Literária

Alberto Caeiro, o poeta de uma outra mística

fernando-pessoaFernando Pessoa, com seus 04 heterônimos, ocupa um lugar muito distinto dentro da Literatura Portuguesa, pela multiplicidade, inovação e originalidade de sua obra poética. Quero salientar, nesse post, a produção poética do heterônimo Alberto Caeiro. Heterônimos são personagens criadas pelos autores, que possuem história própria e obra própria; por isso, não se trata do mesmo que pseudônimo, que é um nome fictício usado para esconder o nome verdadeiro de quem resguarda sua identidade por trás do pseudônimo. No heterônimo, sabemos quem é o criador; no pseudônimo nem sempre.

No caso do heterônimo Alberto Caeiro, Fernando Pessoa relatou que “nasceu em 1889 e morreu em 1915; nasceu em Lisboa, mas viveu quase toda a sua vida no campo”. A indicação de que viveu no campo é preciosa para nós, porque dará lugar a um traço específico do estilo de Alberto Caeiro, que é a simplicidade de vida, o gosto pelo modo de pensar simples (ou melhor, o não pensar, não elaborar a realidade), considerando real somente o que é perceptível, palpável. Sua poética delineia a natureza como demonstração dessa realidade (o sol, as árvores, o rio…), por isso é chamado “poeta da Natureza”.

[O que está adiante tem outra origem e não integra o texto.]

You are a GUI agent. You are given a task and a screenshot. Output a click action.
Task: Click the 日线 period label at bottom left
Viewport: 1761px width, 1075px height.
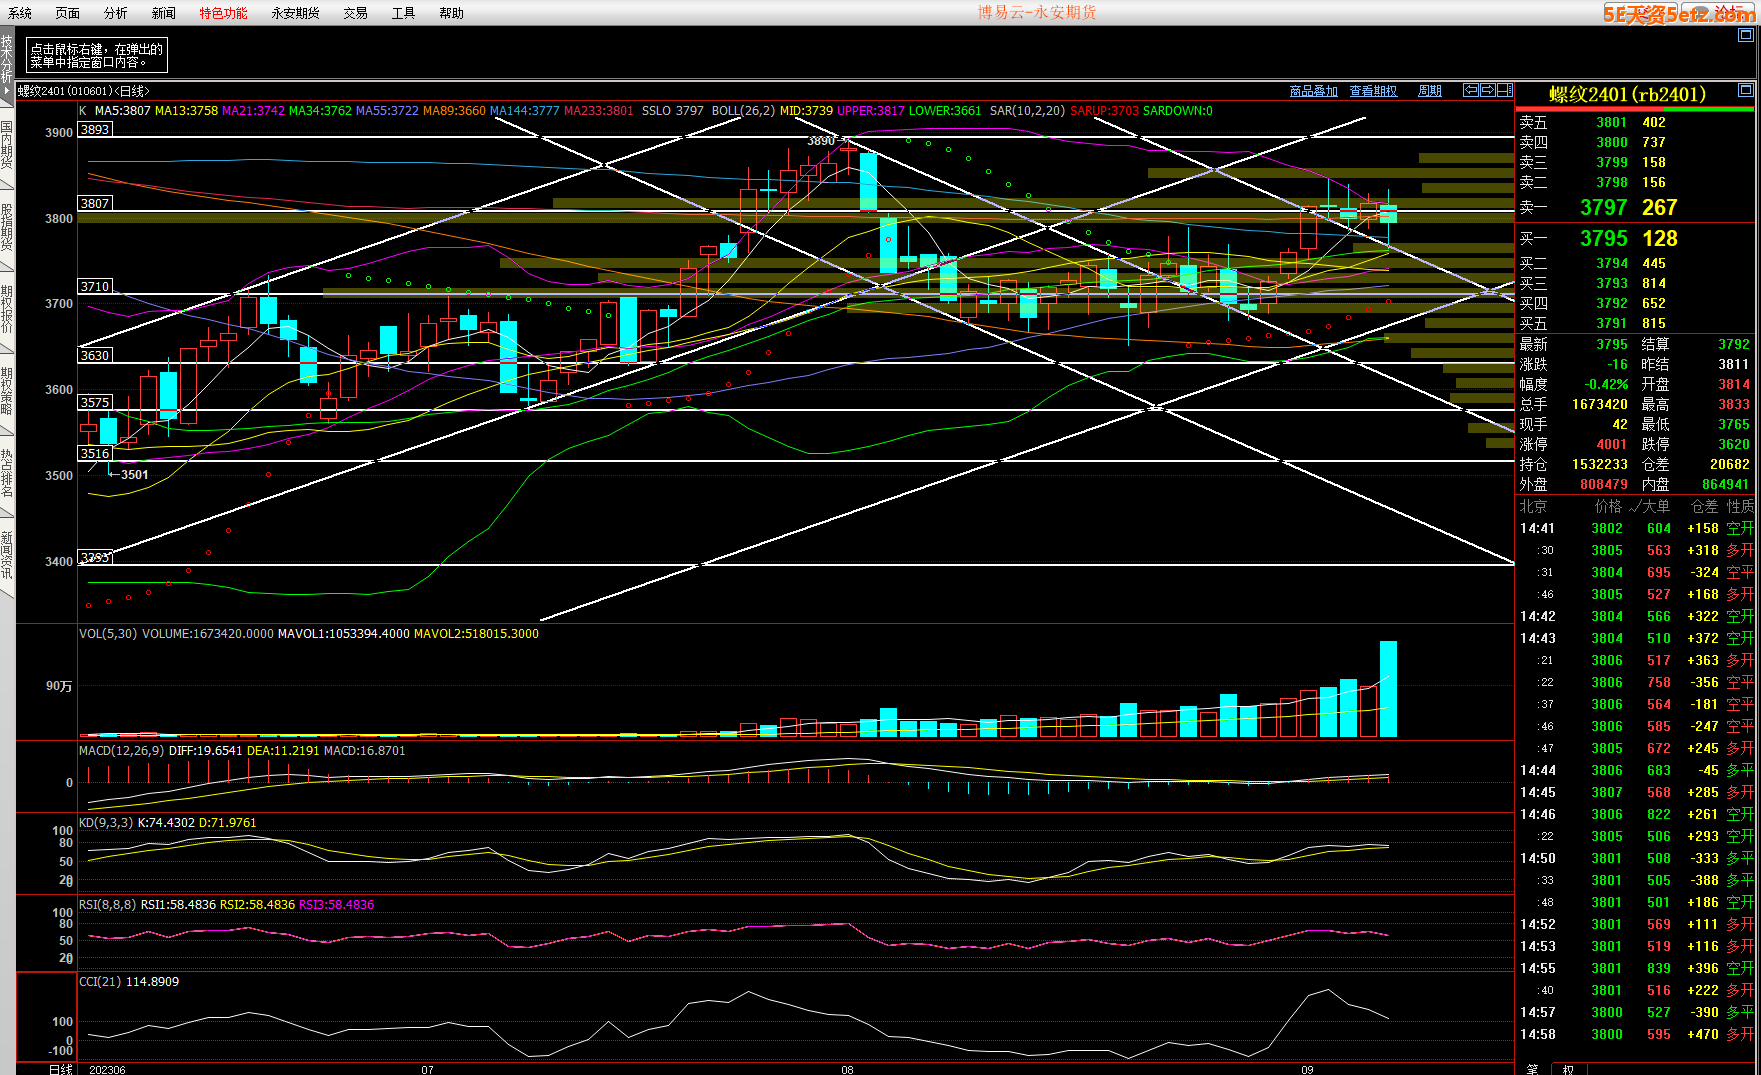tap(62, 1069)
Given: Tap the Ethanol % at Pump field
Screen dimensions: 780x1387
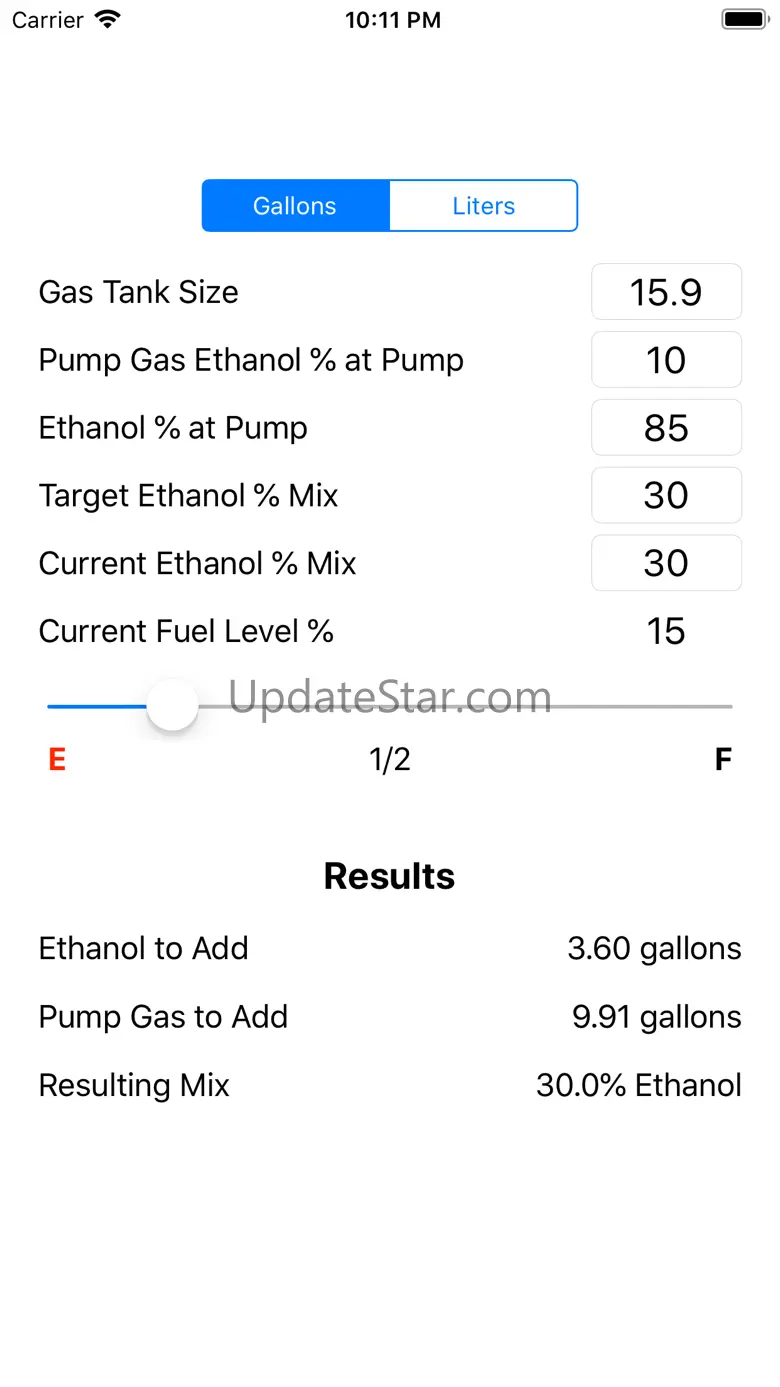Looking at the screenshot, I should click(x=666, y=428).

Eu não tenho filosofia: tenho sentidos… / Se falo na Natureza não é porque saiba o que ela é,
Mas porque a amo, e amo-a por isso, / Porque quem ama nunca sabe o que ama / Nem sabe porque amar, nem o que é amar… (Ode III)

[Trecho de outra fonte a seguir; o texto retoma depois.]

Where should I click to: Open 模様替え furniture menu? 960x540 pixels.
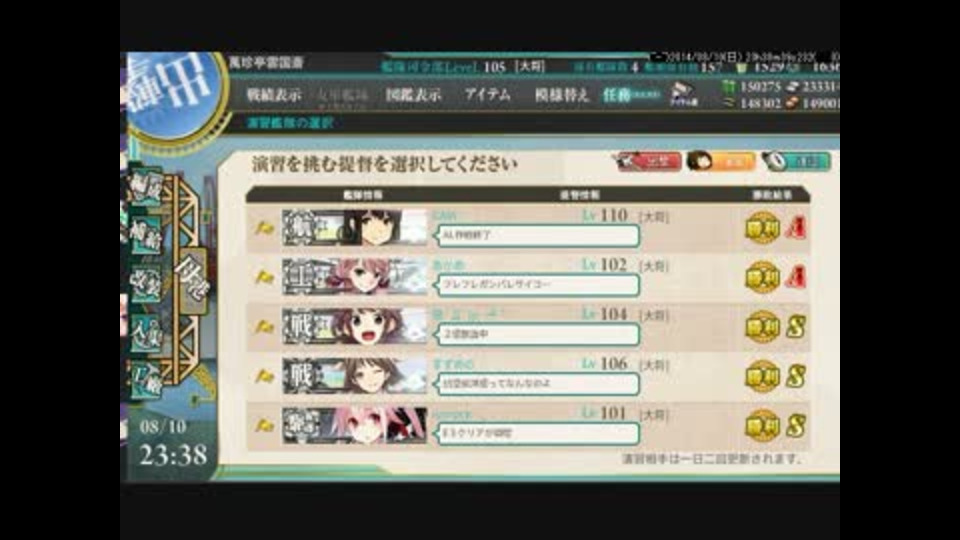[x=561, y=95]
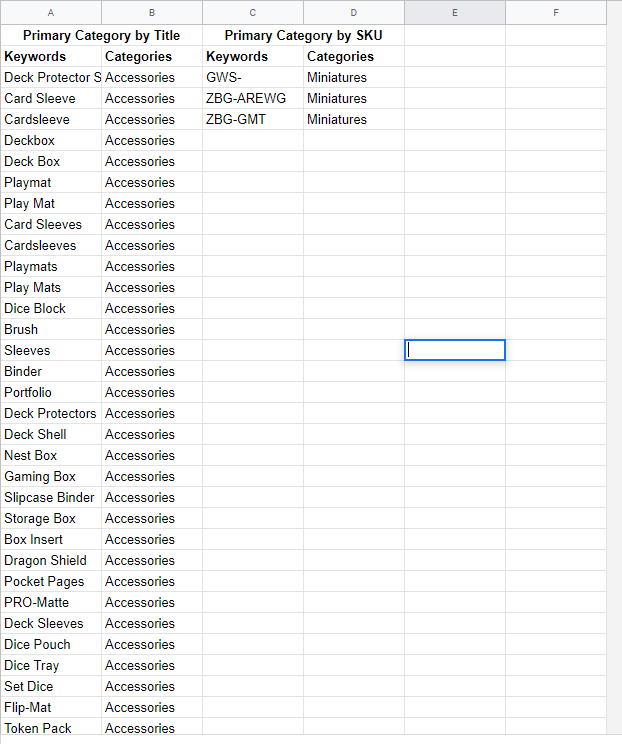Select the 'Dice Tray' keyword cell
This screenshot has width=622, height=744.
[x=51, y=665]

A nossa escolha por tratar aqui sobre esse heterônimo é o contraponto que ele pode significar em relação à religião e sua relação com o transcendente, realidade não palpável, não perceptível. Alberto Caeiro estaria, nesse sentido, como um antagonista da religião, sua obra poética seria a negação da transcendência. Mas será mesmo? Isso é o que nos propõe refletir esse post. Para isso, verificaremos fragmentos das odes V, VIII, XXVIII e XXX do O Guardador de Rebanhos.

Caeiro não é um ateu, como alguém pode supor, mas sim alguém que rejeita certa forma de mística tradicionalmente fomentada na religião.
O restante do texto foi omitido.